* _Your instructions_:
Hunt through the lines below for the string "computer" and copy each one that has it.

* _Exercise materials_:
____________

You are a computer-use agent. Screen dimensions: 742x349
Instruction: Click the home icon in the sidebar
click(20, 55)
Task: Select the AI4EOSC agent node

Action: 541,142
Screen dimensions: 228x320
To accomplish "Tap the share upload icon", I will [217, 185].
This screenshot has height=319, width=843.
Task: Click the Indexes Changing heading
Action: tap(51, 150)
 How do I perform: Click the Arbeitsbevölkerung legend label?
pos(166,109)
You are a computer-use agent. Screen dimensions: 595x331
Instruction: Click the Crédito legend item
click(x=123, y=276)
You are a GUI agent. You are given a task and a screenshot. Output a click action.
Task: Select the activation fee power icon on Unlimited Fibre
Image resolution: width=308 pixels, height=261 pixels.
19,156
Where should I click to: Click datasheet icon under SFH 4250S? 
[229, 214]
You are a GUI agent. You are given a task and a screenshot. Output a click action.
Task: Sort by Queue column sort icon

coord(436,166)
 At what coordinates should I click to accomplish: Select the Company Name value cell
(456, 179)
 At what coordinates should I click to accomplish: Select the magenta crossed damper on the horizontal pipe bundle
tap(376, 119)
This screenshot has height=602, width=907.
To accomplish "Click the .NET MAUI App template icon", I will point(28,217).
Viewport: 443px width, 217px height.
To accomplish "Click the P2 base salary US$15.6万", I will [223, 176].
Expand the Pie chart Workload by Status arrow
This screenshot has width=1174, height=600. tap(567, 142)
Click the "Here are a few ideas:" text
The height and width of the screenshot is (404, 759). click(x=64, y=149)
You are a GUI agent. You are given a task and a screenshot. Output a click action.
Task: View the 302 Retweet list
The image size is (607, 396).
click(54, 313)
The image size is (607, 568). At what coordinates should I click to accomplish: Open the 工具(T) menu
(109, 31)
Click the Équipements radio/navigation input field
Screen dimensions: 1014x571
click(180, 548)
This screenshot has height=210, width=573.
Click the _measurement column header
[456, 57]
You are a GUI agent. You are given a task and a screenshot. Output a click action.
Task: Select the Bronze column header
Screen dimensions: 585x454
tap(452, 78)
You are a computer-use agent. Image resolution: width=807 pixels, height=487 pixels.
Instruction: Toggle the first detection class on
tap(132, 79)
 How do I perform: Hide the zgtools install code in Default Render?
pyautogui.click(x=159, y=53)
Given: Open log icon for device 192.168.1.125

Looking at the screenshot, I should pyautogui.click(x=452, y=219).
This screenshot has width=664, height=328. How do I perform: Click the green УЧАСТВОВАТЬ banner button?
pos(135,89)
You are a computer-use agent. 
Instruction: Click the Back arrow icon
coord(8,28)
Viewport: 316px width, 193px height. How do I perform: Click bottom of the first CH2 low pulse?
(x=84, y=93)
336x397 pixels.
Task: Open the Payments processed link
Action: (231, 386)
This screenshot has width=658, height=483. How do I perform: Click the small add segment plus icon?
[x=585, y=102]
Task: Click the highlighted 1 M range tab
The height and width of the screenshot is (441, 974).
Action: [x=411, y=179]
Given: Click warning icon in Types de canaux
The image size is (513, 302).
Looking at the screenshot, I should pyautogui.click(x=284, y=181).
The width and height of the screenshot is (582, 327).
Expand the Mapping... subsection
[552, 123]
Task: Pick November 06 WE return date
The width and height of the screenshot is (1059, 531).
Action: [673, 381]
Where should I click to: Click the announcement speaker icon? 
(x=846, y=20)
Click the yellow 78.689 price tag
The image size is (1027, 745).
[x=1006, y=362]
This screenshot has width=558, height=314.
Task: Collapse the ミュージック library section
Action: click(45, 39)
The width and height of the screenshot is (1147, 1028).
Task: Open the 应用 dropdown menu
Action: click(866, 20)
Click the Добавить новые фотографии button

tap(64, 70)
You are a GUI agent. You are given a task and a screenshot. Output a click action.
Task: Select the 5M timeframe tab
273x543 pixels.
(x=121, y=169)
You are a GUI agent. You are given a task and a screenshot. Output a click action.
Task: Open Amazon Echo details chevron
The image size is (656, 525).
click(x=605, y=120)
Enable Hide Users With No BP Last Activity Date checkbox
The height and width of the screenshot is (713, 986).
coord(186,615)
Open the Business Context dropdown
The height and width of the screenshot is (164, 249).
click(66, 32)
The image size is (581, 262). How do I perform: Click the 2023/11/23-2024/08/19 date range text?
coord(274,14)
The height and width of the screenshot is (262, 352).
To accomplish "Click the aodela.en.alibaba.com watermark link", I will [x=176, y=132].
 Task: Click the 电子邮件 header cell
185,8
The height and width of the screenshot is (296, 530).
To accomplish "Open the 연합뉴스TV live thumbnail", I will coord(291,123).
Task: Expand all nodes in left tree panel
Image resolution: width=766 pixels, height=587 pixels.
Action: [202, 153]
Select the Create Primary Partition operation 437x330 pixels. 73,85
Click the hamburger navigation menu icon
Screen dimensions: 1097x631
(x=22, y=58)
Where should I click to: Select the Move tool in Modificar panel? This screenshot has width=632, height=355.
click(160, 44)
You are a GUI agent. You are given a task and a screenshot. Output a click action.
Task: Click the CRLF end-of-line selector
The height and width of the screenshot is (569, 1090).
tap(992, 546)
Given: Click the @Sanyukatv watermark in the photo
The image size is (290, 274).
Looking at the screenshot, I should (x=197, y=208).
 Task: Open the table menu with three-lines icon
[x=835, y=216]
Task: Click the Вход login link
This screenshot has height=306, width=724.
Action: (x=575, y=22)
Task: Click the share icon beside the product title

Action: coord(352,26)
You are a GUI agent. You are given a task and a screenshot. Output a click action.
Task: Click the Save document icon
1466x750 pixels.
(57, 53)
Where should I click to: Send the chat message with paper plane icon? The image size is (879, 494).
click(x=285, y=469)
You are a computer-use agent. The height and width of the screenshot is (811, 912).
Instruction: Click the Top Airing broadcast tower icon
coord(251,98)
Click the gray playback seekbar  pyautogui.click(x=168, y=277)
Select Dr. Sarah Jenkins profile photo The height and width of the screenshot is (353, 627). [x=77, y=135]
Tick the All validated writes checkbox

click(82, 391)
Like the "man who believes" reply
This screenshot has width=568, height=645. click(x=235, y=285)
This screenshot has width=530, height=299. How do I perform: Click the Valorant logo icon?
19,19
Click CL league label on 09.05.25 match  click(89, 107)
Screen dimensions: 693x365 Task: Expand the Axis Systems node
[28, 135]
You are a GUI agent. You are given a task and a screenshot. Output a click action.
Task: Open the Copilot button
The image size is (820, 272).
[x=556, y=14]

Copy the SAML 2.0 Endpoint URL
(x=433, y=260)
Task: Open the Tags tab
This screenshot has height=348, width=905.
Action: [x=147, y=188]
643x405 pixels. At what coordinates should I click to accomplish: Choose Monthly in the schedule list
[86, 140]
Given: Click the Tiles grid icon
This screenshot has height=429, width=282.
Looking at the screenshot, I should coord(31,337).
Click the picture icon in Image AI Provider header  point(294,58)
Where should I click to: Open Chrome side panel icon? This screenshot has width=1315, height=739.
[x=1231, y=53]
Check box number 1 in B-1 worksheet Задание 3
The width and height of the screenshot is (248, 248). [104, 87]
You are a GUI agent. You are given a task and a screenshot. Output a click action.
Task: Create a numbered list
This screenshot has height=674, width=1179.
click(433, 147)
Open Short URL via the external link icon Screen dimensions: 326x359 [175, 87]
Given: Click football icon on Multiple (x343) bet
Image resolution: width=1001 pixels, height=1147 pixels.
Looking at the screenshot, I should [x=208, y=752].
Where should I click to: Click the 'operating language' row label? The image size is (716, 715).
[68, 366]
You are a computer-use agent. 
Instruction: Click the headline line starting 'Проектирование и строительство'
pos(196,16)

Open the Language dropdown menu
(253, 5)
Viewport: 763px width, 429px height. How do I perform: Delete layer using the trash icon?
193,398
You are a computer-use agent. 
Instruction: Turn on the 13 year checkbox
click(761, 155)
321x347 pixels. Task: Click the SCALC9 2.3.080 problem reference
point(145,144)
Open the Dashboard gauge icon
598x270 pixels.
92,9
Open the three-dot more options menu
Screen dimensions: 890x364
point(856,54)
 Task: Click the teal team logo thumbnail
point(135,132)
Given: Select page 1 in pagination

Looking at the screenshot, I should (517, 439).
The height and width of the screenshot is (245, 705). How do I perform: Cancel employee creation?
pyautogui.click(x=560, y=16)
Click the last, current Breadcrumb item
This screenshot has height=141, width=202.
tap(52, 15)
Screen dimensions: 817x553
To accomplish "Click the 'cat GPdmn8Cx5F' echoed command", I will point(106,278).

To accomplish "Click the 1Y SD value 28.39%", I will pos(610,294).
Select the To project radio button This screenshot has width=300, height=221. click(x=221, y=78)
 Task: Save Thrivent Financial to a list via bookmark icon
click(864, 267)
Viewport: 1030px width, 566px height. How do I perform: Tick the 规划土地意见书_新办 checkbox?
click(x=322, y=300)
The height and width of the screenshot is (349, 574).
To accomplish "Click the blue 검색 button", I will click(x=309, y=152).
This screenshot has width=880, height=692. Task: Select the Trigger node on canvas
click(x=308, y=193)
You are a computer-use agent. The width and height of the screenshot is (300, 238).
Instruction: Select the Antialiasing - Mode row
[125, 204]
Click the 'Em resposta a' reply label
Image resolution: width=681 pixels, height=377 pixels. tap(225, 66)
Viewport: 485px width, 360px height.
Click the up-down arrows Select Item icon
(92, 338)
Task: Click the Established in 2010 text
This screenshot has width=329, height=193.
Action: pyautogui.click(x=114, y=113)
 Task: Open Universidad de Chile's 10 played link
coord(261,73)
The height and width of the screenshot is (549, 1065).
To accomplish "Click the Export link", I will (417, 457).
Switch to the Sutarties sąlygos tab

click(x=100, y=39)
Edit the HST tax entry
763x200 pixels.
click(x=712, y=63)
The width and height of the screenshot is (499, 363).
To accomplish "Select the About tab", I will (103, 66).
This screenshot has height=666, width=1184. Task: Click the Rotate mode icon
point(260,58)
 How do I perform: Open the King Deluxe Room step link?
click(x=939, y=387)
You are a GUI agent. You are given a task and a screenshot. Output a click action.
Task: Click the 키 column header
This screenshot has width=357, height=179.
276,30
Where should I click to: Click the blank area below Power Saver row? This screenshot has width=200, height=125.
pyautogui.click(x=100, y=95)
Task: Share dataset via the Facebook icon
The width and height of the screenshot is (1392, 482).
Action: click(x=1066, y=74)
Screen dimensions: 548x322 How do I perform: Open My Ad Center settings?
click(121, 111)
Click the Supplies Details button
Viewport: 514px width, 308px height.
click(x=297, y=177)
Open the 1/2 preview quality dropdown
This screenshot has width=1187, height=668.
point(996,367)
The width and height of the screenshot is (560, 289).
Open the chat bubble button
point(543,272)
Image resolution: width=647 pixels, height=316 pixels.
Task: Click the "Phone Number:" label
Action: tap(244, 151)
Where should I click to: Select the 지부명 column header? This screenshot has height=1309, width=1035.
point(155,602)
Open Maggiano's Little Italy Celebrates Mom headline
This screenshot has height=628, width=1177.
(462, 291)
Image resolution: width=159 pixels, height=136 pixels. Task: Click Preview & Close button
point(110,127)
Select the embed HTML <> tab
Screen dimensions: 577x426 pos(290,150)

____________

* _Reply to the exercise_:
You are a computer-use agent. Screen dimensions: 742x349
You are a computer-use agent. Screen dimensions: 595x331
You are a computer-use agent. Image resolution: width=807 pixels, height=487 pixels.
You are a computer-use agent. 
You are a computer-use agent. The height and width of the screenshot is (811, 912).
You are a computer-use agent. 
You are a computer-use agent. 
You are a computer-use agent. The width and height of the screenshot is (300, 238).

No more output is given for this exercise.